Murphy declined comment Wednesday. But the group, which also includes Commissioners Earlean Collins, Robert Steele, William Beavers, and Deborah Sims, points to a longstanding state law that says elected officials cannot be forced to take pay cuts during the middle of their terms.
Those five commissioners were part of a unanimous middle-of-the-night vote in February to approve a county budget that included the unpaid time off. New County Board President Toni Preckwinkle struck a deal with most county unions that required a combination of 10 furlough days and government shutdown days. The agreement was meant to save $29 million from the county's $3.05 billion budget and prevented hundreds of layoffs among the county’s 23,000 employees.
On Wednesday, Sims said she always was against the concept of furlough and government shutdown days, but voted for the budget because it was all or nothing.
The five commissioners who are declining the pay cut also were the only five to vote in February against rolling back the rest of a 1-percentage-point sales tax increase approved under former Board President Todd Stroger. Sims blamed the need for budget cuts on Preckwinkle’s decision to cut the sales tax.
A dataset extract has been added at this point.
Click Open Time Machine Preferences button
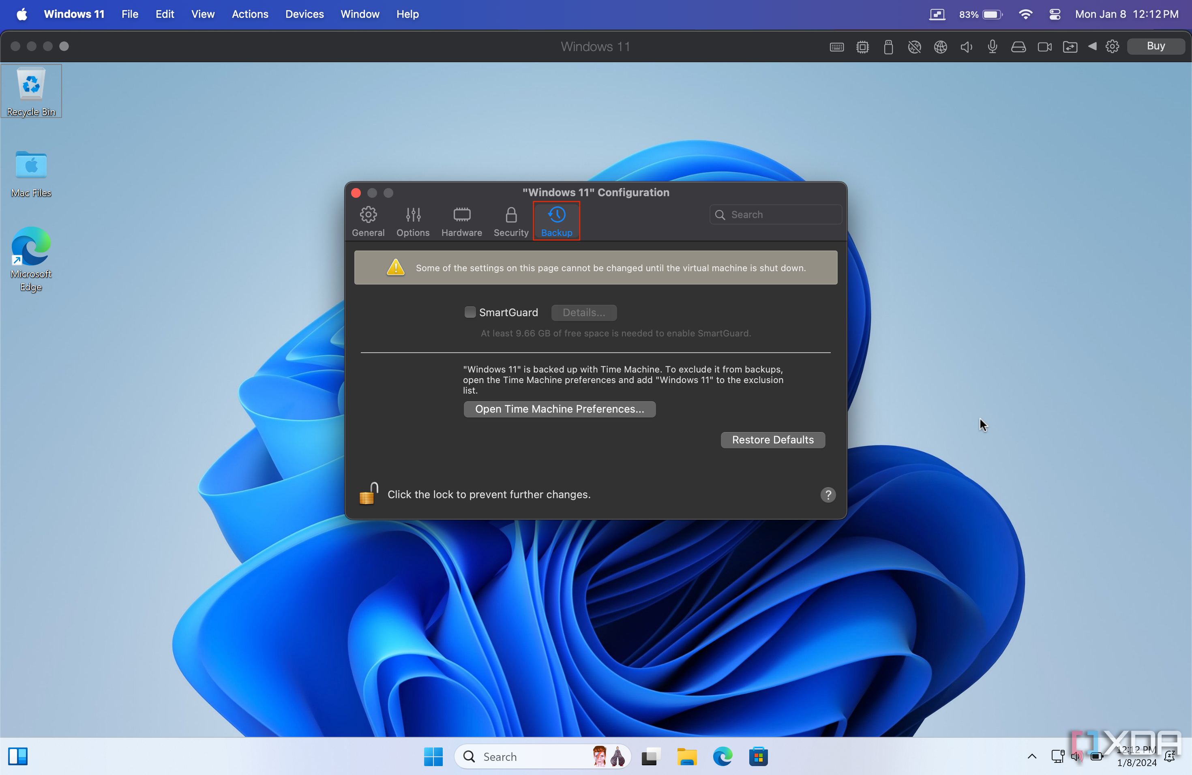Screen dimensions: 1192x775 [x=559, y=408]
“We got the penny (sales tax increase) to save the hospitals. Then what did we do? We turned around and rolled the penny back,” said Sims, D-Chicago. “If we had that penny today, and my understanding is, it’s for a quarter of that penny, we’d have $52 million in our budget. Surplus.”
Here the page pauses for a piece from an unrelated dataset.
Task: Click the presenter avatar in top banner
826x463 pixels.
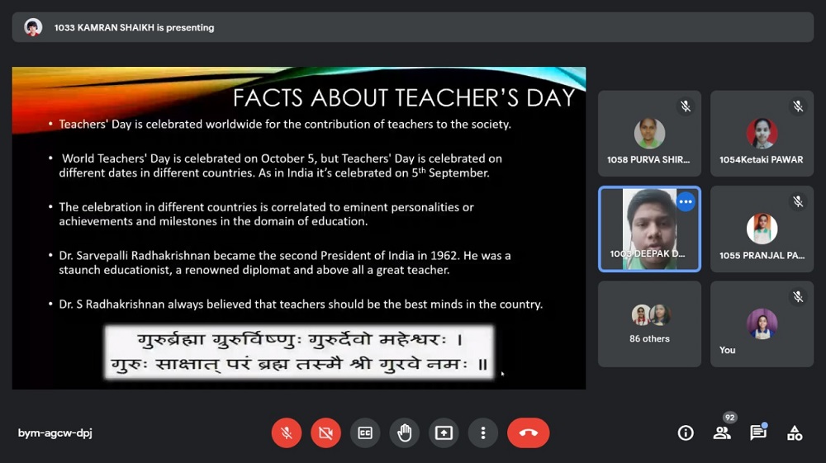Action: 33,27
Preckwinkle said county leaders need to be “role models” and that declining the pay cuts is “bad policy and practice.”
“I think that the board of commissioners has to continue to provide leadership to the county,” Preckwinkle said Wednesday. “I mean, we can’t ask our workforce to do things we’re not willing to do ourselves.”
On Tuesday, Preckwinkle issued a report at the County Board meeting meant to chastise the commissioners refusing to take pay cuts. Collins, D-Chicago, offered a blunt response: “I will not take a salary cut.”
Beavers told reporters Wednesday that he had made a deal with Preckwinkle that he would take the unpaid days off if she kept open Oak Forest and Provident hospitals — a deal that Preckwinkle’s administration strongly denied.
“She’s not doing what she’s supposed to do. She’s not keeping those hospitals open,” Beavers said of Preckwinkle. “It’s not about the salary. It’s about the deal. If you make a deal, then keep the deal.”
The county hospitals are run by an independent health board, though Preckwinkle has supported that board’s efforts to transform the hospitals into regional outpatient centers.
Beavers predicted Preckwinkle will be forced to retreat from pressuring commissioners to commit to the 10 furlough and shutdown days. “You’ll see her back off in another day,” he said.
Steele said he donated the $800 in back pay so far from three government shutdown days to a nonprofit. Steele declined to name the organization, but said that he planned to take the remaining seven days off of work unpaid.
“It’s my own personal protest. I’ve not banded with anybody else. This is my own personal issue,” said Steele, D-Chicago, who also indicated that the pay cut will affect his pension.